Barbara made her Carnegie Hall debut in Handel’s Messiah and has enjoyed performances at Lincoln Center, Brooklyn Academy of Music (BAM), the Virginia Arts Festival, Spoletto, the Chicago Symphony’s MusicNow series and at Winter Park, Northwest, and Shenandoah Bach Festivals. She has performed many times with Voices of Ascension (NYC) under Dr. Dennis Keene. Recent engagements include Berlioz’s Les nuits d’eté and Mozart’s Requiem with the Louisiana Philharmonic and Handel’s Messiah with CharlotteSymphony. Performances this spring include Ravel’ s Trois poèmes de Stéphane Mallarmé with the Richardson Chamber Players and in April she performs the exquisite Pie Jesu from the Duruflé Requiem with the Chapel Choir and orchestra at Princeton. Barbara is a native of Dillsburg, Pennsylvania and has been on the voice faculty at Princeton University for over 20 years.

Gilmore Young Artist, Young Steinway Artist, and Presidential Scholar in the Arts KASEY SHAO began piano at the age of 6 and is currently studying with Professors Ran Dank and Margaret Kampmeier. Kasey is a junior concentrating in Music with minors in Piano Performance and Engineering Biology. She made her concerto debut when she was 12 with the Philadelphia Orchestra under Yannick Nezet-Seguin as the first- place winner of the Albert M. Greenfield Concerto Competition.

She has won top prizes in numerous piano competitions and scholarships including the Princeton University Concerto Competition, New York International Piano Competition, Gina Bachauer International Piano Competition, Hilton Head International Piano Competition, Young Concert Artists International Auditions, and was the Gold Medal Winner in the Classical Music Division of National YoungArts Week. She has been recognized as a 4-time Chopin Scholar, Cincinnati MacDowell Artist Grant recipient, and a 2-time Matinee Musicale Nancy F. Walker Memorial Scholarship Winner.

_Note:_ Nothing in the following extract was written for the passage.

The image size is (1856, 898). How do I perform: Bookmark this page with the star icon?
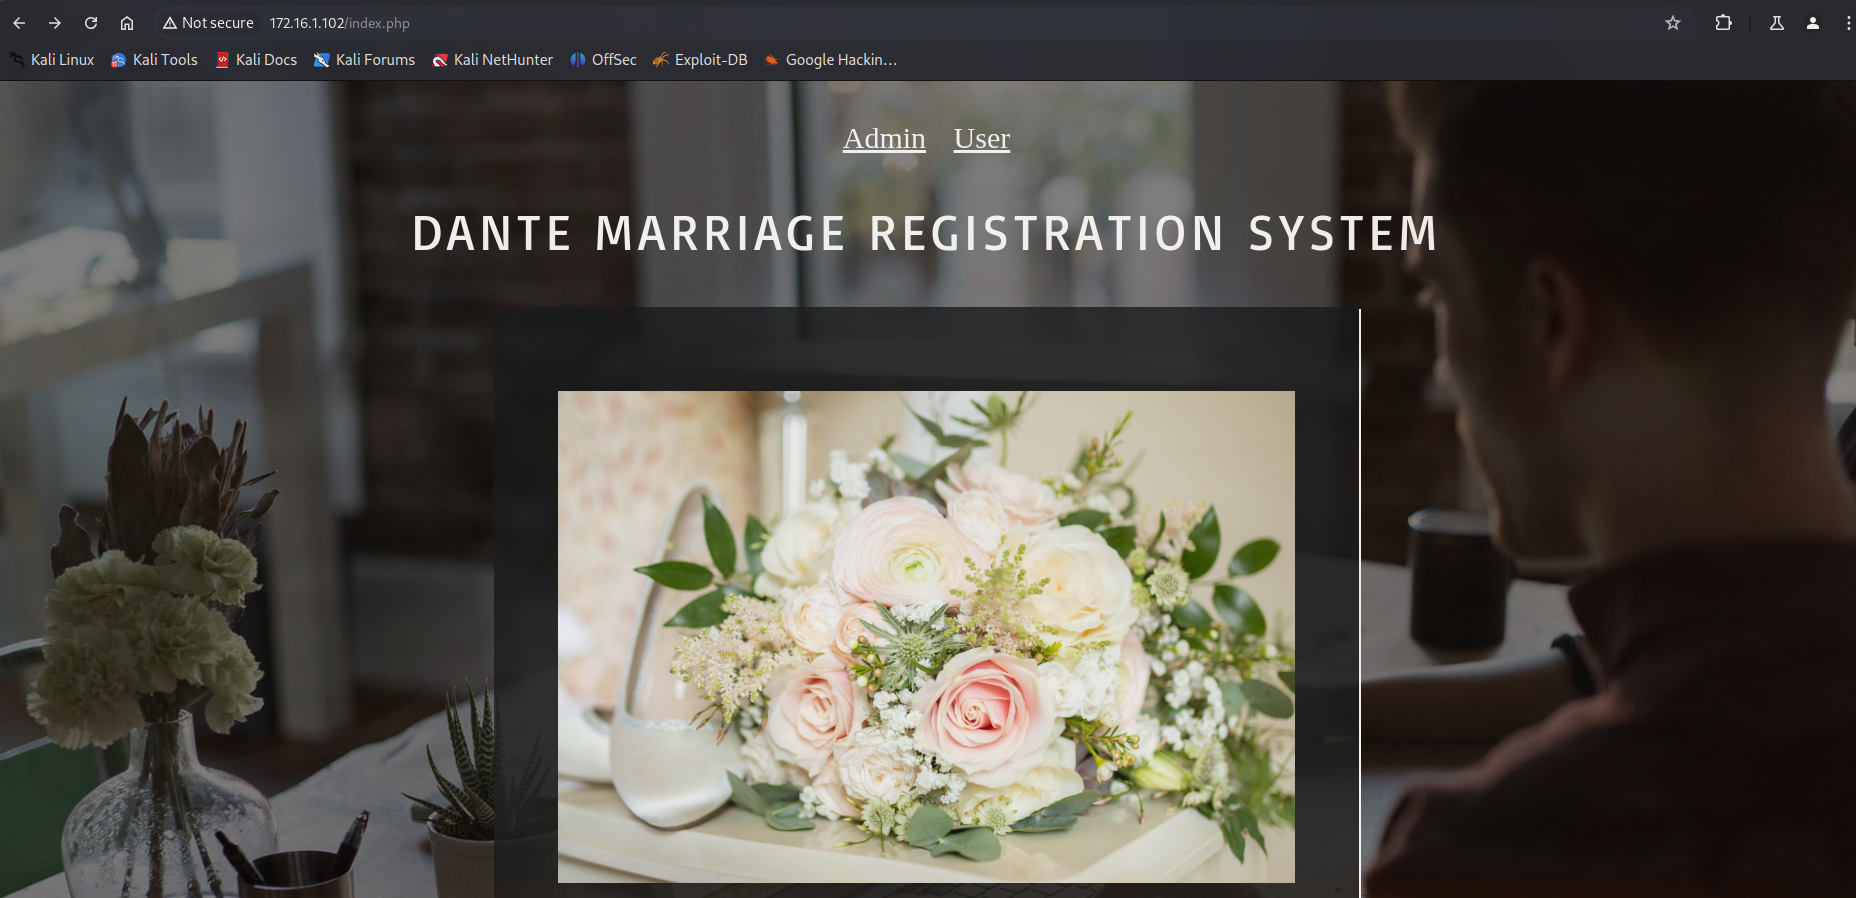tap(1672, 23)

THEO WELLS-SPACKMAN is a junior in the English department, with minors in music and journalism. He is from Weybridge, Vermont. He is a member of the Princeton University Glee Club and the Katzenjammers, and sang Aeneas in the Music Department’s production of Purcell’ s Dido and Aeneas in 2022. He’d like to
thank Ruth Ochs, David Kellett, and Sinfonia for their work on this project.